GOOD CONSUMERS – AND BAD

What Are Our Scores?

It’s no surprise that retailers are searching to find potential customers all the time, enticing the profitable ones, avoiding the deadbeats. But most of us are unaware of how relentlessly and extensively we are being watched and evaluated as consumers – and how dangerous our ignorance of that practice can be.

Over 400 companies are in the business of compiling consumer data, scoring us, ranking us, and arranging us in list. And we usually never know.

For example, we have “e-scores,” ranking our value as internet customers, and “churn scores” that predict loyalty to our phone carriers or cable companies? There are job security scores that evaluate our risk of unemployment, affecting our ability to pay back loans. There are even charitable donor scores that foundations use to assess the likelihood of our giving large gifts.

The World Privacy Forum recently published a report, “The Scoring of America,” alerting us to the widespread practice and it dangers: “Consumer scores with secret factors, secret sources, and secret algorithms can be obnoxious, unaccountable, untrustworthy, and unauditable.” More: “Secret scores can be wrong, but no one may be able to find out that they are wrong or what the truth is,” adding that they “can hide discrimination, unfairness, and bias.”
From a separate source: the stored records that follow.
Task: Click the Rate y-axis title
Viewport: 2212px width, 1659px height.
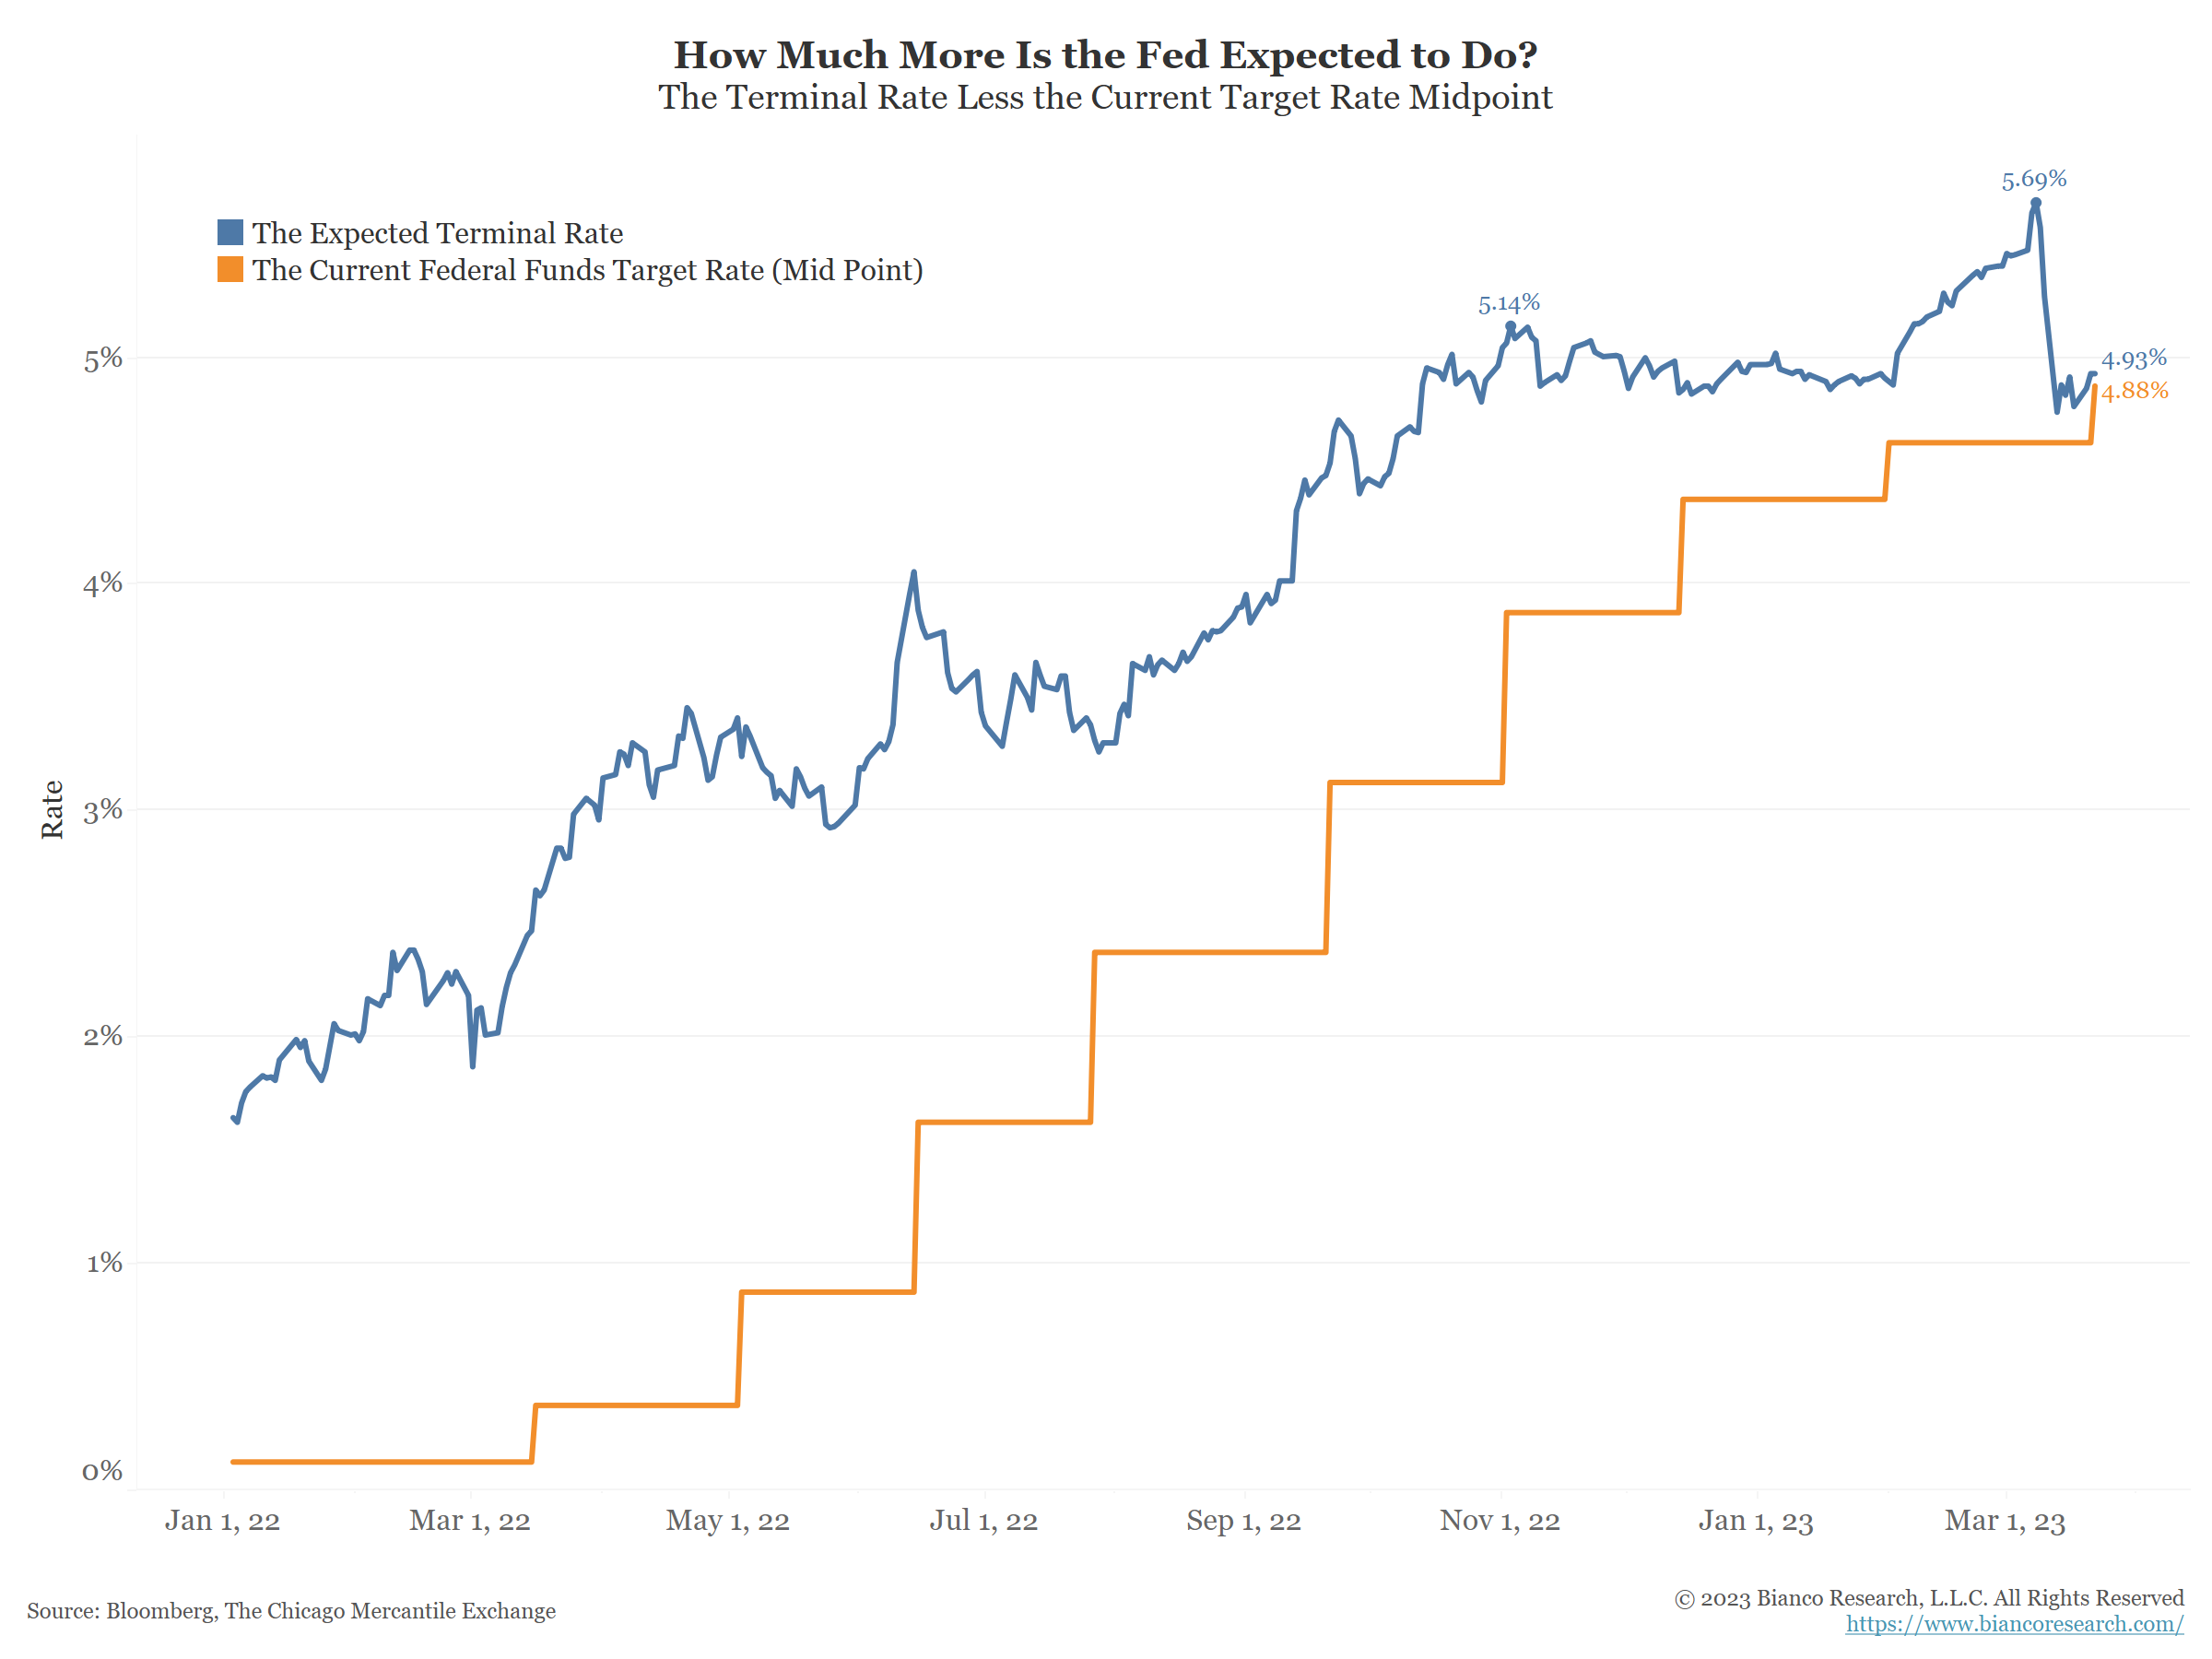Action: (52, 809)
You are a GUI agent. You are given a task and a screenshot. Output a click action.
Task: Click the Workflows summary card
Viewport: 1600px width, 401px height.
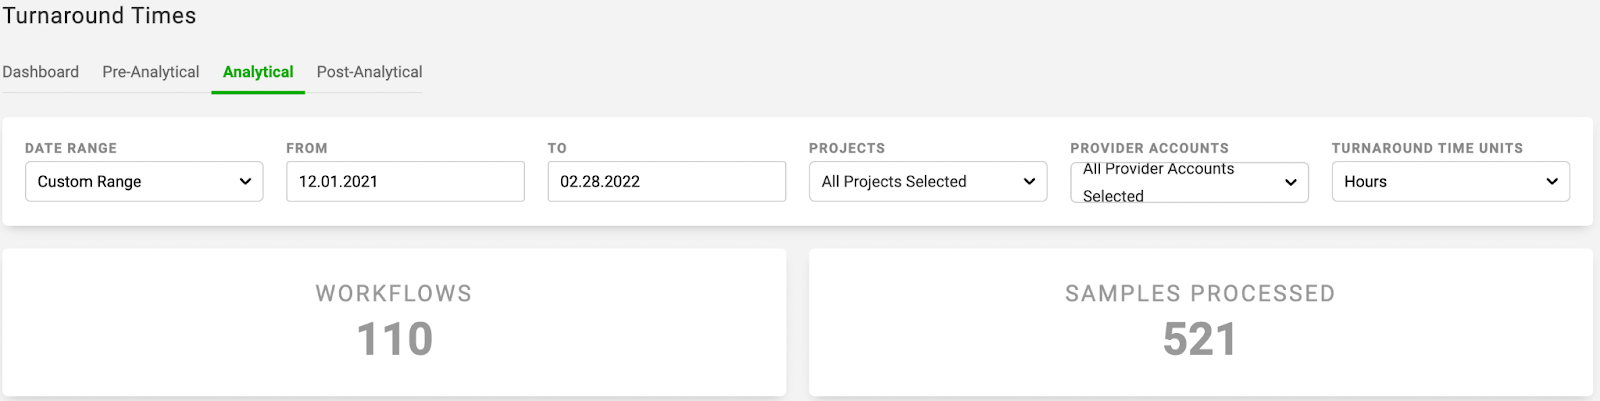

According to the report, such scores are largely “unregulated either by the Fair Credit Reporting Act or the Equal Credit Opportunity Act,” arousing “issues of secrecy, fairness of underlying factors, use of consumer information such as race and ethnicity in predictive scores, accuracy, and the uptake in both use and ubiquity of these scores.”

Unnerving as this can be, the major problem is their secrecy. There is no way for the average consumer to find out their e-scores or their frailty scores or any of the ways they are being judged. That means, of course, no way to correct mistakes or protest unfair or biased judgments.

Not until 2000 did the ubiquity of credit scores become widely known, though banks and credit agencies were using them to evaluate us for years, approving and denying applications for credit for what often seemed – and sometimes was — arbitrary reasons. The revelation of those credit scores – along with stories of frequent abuses — eventually led to government regulation, and that now means greater reliability as well as transparency.

Frank Pasquale, whose book The Black Box Society is being published by Harvard, notes how lists are being compiled as well as scores: “lists of victims of sexual assault, and lists of people with sexually transmitted diseases. Lists of people who have Alzheimer’s, dementia and AIDS. Lists of the impotent and the depressed. There are lists of ‘impulse buyers.’ Lists of suckers. . . And lists of those deemed commercially undesirable because they live in or near trailer parks or nursing homes. Not to mention lists of people who have been accused of wrongdoing, even if they were not charged or convicted.” Just a few dollars a name, but there is no way to assess their accuracy or even to find out what lists you may be on.

We may not know our scores or exactly what lists we are on, but I think we all sense that it is not just the NSA that knows all about us. Our email accounts are regularly hacked, credit cards stolen, passwords copied.

There is no privacy and no more secrets.